Linux RAID-0 performance doesn't scale up over 1 GB/s
I have trouble getting the max throughput out of my setup. The hardware is as follow :
- dual Quad-Core AMD Opteron(tm) Processor 2376
- 16 GB DDR2 ECC RAM
- dual Adaptec 52245 RAID controllers
- 48 1 TB SATA drives set up as 2 RAID-6 arrays (256KB stripe) + spares.
Software :
- Plain vanilla 2.6.32.25 kernel, compiled for AMD-64, optimized for NUMA; Debian Lenny userland.
- benchmarks run : disktest, bonnie++, dd, etc. All give the same results. No discrepancy here.
- io scheduler used : noop. Yeah, no trick here.
Up until now I basically assumed that striping (RAID 0) several physical devices should augment performance roughly linearly. However this is not the case here :
- each RAID array achieves about 780 MB/s write, sustained, and 1 GB/s read, sustained.

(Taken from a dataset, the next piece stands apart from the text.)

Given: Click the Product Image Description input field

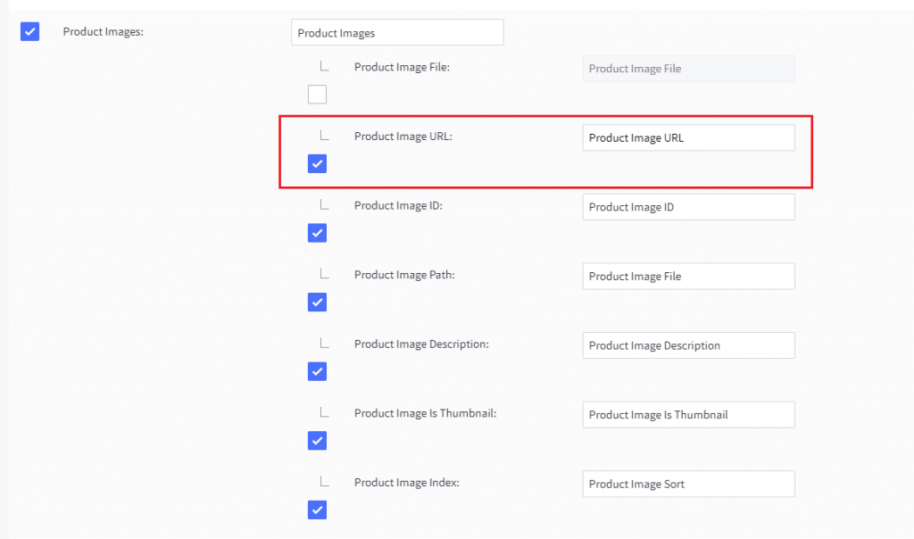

- writing to both RAID arrays simultaneously with two different processes gives 750 + 750 MB/s, and reading from both gives 1 + 1 GB/s.
- however when I stripe both arrays together, using either mdadm or lvm, the performance is about 850 MB/s writing and 1.4 GB/s reading. at least 30% less than expected!
- running two parallel writer or reader processes against the striped arrays doesn't enhance the figures, in fact it degrades performance even further.
So what's happening here? Basically I ruled out bus or memory contention, because when I run dd on both drives simultaneously, aggregate write speed actually reach 1.5 GB/s and reading speed tops 2 GB/s.
So it's not the PCIe bus. I suppose it's not the RAM. It's not the filesystem, because I get exactly the same numbers benchmarking against the raw device or using XFS. And I also get exactly the same performance using either LVM striping and md striping.
What's wrong? What's preventing a process from going up to the max possible throughput? Is Linux striping defective? What other tests could I run?
Have you tried to run latencytop while doing benchmarks? might be helpful to see which linux syscall is the culprit (if any).
That's an x8 PICe Gen 1 card as far as I can tell - the absolute maximum data rate it could support is 2GBytes/sec assuming zero overheads. Adaptec themselves only claim that the cards can sustain 1.2Gbytes/sec at best and you are exceeding that.
Equipped with industry-leading dual-core RAID on Chip (RoC), x8 PCI Express connectivity and 512MB of DDR cache, they provide over 250,000 IO per second and 1.2GB/s.
My guess is that since you are able to significantly exceed their claimed performance with two RAID 0 sets acting independently the additional load, small and all is it might be, that striping adds to that is overstressing the RAID CPU's, or possibly the RAM subsystem on the controller, at GByte/sec loads.